2007 Fiscal Year Annual Research Report
2型糖尿病のインスリン分泌不全に対する酸化ストレスとマクロファージの関与の解明
Project/Area Number |
19591065
|
Research Institution | Kyorin University |
Principal Investigator |
石田 均 Kyorin University, 医学部, 教授 (80212893)
|
Co-Investigator(Kenkyū-buntansha) |
永松 信哉 杏林大学, 医学部, 教授 (80231489)
吉元 勝彦 杏林大学, 医学部, 講師 (20271257)
|
Keywords | 2型糖尿病 / インスリン分泌 / 酸化ストレス / マクロファージ |
Research Abstract |
2型糖尿病の膵β細胞からのインスリン分泌不全の成因に関連して、膵β細胞において酸化ストレスが糖代謝機構を障害してグルコース刺激に対するインスリン分泌を抑制すること、そしてその効果は可逆的であることを観察していたが、その後になり膵β細胞にNO合成酵素が発現していること、ならびに2型糖尿病動物あるいはヒトの膵β細胞で内因性の酸化ストレスが増大していることが観察されることとなり、この成因に果たす酸化ストレスの作用機序を検討することとした。

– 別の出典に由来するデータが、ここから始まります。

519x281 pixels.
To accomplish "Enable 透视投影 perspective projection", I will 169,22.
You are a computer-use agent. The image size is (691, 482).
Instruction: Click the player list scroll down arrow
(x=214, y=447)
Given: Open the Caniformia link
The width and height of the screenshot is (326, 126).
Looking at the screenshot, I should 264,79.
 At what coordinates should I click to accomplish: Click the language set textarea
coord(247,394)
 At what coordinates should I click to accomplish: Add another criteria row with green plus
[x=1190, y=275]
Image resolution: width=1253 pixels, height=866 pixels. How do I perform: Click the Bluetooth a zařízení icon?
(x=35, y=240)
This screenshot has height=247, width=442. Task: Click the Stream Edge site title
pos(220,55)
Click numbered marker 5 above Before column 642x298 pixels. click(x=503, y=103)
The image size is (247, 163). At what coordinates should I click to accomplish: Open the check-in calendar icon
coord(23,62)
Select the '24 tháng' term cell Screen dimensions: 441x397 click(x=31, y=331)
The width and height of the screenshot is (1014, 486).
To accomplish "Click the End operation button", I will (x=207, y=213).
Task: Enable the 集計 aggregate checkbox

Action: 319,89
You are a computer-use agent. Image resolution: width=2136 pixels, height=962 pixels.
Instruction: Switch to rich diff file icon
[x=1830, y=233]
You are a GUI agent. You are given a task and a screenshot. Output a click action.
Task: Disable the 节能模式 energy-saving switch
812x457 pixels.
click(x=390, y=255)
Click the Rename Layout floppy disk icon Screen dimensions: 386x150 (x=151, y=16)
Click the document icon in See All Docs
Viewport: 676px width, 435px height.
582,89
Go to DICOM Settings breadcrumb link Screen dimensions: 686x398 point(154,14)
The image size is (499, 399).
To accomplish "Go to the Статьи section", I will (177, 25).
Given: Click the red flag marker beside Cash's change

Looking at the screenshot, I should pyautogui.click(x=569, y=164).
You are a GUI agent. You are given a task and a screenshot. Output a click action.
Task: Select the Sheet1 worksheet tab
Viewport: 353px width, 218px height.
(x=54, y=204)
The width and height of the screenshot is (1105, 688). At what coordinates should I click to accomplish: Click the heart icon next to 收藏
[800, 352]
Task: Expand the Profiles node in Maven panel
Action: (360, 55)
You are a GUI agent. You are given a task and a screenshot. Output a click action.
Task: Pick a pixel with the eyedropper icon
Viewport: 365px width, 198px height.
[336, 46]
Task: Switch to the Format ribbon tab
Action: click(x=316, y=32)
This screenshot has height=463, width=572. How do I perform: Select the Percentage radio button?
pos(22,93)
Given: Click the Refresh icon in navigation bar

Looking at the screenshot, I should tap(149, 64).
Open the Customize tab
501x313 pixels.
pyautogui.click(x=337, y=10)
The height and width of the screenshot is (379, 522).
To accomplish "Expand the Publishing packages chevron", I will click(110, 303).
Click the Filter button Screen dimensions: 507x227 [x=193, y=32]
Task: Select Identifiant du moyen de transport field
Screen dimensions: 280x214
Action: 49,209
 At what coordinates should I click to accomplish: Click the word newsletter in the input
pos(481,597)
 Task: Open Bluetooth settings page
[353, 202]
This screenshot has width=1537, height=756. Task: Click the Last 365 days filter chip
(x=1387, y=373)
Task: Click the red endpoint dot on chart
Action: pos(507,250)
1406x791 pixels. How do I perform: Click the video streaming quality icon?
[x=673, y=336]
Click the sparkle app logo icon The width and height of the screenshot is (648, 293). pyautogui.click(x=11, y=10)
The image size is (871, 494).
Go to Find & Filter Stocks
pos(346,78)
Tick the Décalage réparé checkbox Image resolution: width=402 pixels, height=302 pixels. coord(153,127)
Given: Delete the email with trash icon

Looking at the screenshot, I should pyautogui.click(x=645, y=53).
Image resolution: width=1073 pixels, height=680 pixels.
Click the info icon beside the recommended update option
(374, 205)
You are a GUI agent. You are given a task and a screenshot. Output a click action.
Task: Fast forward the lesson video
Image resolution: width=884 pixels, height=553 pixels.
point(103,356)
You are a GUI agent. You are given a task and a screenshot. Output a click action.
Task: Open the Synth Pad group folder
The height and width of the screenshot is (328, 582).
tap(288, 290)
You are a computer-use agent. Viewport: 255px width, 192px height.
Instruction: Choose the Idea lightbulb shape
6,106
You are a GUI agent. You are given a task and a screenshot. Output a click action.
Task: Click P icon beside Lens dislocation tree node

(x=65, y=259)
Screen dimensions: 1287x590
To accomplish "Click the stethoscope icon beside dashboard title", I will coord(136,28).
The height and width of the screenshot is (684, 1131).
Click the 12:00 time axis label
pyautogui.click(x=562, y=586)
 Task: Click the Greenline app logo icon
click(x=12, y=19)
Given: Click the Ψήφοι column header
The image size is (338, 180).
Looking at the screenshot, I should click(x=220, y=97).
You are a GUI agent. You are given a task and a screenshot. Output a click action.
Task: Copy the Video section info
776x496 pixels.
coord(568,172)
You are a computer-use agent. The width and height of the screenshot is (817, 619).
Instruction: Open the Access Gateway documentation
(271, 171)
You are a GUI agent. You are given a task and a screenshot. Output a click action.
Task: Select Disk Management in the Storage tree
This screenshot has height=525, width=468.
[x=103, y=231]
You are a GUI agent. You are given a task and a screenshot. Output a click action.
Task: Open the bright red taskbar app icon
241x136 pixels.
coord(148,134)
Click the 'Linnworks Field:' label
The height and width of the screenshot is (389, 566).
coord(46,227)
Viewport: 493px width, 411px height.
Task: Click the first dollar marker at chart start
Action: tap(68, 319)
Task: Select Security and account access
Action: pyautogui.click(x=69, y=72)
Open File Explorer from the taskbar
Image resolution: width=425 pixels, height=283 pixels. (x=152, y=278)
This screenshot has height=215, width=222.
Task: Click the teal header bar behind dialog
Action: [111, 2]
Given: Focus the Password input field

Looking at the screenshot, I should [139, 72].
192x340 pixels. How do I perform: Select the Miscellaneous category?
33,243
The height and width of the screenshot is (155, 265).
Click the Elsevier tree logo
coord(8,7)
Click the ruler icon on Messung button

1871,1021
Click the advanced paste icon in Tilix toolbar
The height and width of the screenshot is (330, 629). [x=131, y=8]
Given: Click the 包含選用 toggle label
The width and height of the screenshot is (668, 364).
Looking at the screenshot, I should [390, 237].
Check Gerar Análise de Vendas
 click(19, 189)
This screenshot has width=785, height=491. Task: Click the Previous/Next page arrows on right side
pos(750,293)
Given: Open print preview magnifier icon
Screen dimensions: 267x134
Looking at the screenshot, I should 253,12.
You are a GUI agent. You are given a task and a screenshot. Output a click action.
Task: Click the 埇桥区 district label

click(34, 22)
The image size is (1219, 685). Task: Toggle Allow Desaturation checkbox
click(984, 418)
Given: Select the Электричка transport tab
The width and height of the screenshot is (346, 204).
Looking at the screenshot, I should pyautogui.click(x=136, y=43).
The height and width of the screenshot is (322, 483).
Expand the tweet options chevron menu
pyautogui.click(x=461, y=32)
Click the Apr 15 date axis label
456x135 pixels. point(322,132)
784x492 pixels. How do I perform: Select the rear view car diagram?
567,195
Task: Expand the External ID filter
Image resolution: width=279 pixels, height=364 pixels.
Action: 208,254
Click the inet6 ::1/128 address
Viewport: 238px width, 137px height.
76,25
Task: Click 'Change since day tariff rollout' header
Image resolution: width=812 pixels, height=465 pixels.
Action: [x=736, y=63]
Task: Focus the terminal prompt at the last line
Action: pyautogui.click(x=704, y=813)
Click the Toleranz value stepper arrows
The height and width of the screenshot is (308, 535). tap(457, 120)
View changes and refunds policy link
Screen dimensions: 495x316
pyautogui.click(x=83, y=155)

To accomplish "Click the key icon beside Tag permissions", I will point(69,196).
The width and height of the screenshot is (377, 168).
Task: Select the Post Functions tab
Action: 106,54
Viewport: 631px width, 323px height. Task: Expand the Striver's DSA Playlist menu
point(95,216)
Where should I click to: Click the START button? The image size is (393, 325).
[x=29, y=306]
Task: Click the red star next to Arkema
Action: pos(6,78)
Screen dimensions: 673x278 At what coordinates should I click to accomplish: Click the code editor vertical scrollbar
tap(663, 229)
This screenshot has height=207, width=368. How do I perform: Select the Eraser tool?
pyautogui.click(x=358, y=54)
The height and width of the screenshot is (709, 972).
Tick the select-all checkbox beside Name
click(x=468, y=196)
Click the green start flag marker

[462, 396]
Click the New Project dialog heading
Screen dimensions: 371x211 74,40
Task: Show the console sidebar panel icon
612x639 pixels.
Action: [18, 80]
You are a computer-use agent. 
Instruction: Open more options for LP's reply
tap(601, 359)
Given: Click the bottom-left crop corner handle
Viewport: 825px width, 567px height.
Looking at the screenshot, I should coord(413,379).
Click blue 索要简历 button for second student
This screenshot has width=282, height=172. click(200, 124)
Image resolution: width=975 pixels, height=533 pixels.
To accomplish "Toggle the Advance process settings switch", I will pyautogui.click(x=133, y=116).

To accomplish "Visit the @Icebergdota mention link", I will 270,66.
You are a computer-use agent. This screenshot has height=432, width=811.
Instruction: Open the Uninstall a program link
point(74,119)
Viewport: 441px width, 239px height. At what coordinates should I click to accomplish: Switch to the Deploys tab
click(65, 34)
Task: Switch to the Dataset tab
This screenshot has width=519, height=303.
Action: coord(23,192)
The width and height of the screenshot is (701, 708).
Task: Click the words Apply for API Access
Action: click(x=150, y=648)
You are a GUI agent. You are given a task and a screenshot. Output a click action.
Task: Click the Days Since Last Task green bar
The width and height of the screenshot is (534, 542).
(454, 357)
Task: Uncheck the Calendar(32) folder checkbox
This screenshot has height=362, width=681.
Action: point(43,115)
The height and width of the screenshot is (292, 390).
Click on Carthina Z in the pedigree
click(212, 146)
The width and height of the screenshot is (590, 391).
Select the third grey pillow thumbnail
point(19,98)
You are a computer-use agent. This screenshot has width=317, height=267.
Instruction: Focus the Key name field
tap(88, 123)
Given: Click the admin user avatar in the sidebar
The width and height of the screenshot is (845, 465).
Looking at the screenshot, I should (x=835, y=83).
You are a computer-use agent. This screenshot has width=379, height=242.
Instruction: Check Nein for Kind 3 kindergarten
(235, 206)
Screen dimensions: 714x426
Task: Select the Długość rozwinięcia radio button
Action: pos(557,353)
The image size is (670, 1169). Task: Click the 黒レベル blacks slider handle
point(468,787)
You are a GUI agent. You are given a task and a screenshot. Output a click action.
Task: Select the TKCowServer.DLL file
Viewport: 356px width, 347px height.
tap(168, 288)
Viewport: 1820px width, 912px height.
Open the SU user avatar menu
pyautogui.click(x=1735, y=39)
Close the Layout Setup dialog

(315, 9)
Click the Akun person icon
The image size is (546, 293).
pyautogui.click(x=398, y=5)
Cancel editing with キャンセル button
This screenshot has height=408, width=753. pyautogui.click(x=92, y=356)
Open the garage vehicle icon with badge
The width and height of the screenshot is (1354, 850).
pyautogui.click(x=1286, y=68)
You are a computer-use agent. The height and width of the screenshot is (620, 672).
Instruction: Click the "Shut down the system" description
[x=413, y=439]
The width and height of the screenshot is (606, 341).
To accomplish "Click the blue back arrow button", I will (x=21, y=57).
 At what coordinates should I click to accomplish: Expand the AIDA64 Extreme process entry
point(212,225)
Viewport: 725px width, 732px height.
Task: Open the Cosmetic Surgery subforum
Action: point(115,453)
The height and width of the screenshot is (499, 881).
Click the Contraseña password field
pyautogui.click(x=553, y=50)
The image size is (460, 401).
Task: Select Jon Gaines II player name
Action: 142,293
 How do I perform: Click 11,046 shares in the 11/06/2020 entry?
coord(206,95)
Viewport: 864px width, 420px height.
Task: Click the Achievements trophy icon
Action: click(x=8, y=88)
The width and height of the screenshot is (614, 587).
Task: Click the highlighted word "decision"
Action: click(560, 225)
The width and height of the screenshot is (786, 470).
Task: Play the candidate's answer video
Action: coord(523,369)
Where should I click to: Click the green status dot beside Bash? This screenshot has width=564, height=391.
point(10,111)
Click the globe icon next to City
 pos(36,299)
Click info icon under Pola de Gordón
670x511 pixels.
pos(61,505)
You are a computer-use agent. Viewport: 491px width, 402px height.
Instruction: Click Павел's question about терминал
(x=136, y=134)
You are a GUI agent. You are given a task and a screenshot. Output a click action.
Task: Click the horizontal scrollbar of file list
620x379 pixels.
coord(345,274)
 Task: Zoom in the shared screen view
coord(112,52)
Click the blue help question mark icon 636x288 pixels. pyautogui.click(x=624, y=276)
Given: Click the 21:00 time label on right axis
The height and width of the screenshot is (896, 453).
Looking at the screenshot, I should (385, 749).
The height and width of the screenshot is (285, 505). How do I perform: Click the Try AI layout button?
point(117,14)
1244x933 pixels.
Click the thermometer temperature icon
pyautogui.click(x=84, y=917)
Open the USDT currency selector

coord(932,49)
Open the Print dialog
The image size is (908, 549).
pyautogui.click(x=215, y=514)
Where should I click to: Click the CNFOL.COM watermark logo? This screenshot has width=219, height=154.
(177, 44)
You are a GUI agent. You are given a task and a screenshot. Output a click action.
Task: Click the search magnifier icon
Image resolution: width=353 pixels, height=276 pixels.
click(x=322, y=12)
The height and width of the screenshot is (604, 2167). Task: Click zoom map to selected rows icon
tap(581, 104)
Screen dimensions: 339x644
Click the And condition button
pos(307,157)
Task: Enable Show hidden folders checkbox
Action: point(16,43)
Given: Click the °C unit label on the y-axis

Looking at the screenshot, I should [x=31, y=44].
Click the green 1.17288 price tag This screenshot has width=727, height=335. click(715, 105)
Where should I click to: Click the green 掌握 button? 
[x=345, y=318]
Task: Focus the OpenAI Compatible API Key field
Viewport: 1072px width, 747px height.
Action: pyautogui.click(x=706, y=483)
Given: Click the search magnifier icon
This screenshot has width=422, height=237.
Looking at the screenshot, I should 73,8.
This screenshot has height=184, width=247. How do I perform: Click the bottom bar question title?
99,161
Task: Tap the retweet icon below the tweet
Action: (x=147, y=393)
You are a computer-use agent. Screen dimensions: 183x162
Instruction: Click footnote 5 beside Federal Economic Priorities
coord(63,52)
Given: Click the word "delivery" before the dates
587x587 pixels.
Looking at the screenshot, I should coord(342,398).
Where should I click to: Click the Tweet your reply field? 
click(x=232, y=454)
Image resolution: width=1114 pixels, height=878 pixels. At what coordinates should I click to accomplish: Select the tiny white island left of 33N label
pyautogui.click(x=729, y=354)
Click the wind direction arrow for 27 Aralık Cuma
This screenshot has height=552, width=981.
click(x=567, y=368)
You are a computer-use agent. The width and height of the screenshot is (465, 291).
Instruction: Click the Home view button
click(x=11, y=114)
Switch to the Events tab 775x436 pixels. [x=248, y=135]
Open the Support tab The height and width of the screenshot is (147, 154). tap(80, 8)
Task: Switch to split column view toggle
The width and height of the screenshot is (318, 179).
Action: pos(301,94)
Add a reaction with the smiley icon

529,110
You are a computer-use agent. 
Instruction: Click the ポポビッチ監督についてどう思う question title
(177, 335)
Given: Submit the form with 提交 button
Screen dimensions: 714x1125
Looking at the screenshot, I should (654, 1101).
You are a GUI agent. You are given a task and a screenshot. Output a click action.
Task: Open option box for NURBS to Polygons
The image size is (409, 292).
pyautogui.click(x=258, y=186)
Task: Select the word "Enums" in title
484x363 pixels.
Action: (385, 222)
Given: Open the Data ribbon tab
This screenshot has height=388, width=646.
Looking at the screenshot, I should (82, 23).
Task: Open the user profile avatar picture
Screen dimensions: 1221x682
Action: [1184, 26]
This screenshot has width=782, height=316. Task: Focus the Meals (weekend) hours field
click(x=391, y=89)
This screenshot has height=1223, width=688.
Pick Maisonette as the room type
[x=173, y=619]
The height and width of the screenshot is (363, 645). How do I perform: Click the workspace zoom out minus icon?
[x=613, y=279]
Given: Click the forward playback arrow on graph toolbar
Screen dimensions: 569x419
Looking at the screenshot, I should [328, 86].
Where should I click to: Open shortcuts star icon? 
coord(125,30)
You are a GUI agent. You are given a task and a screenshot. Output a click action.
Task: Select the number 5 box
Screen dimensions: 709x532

さらに最近になり2型糖尿病モデルの膵ラ氏島にマクロファージが浸潤し、局所での炎症反応や酸化ストレスの増大に関与する可能性が報告された。そこで膵β細胞株のMIN6細胞を用いて、高濃度グルコース(25mM)ならびに高濃度パルミチン酸(0.3mM)存在下に長時間培養の後、マクロファージの浸潤を促すchemokineの1つであるmonocyte chemoattractant protein-1(MCP-1)の発現と培養液中への放出の変化を検討したところ、明らかな増加が認められた。またこの増大は抗酸化剤のひとつであるN-acetyl cysteinの同時投与により有意に抑制されるとともに、IκB phosphorylation inhibitorのBAY11-7085の同時投与にても同様に有意に抑制された。したがって2型糖尿病状態下のglucolipotoxicityの存在により膵β細胞からのMCP-1放出が増加し、その結果マクロファージの浸潤が促進されること、そしてその機序の少なくとも1つに内因性酸化ストレスの増大が関与し、さらにその下流のシグナルとしてIκB-dependent pathwayが重要な役割を果たしている可能性が考えられた。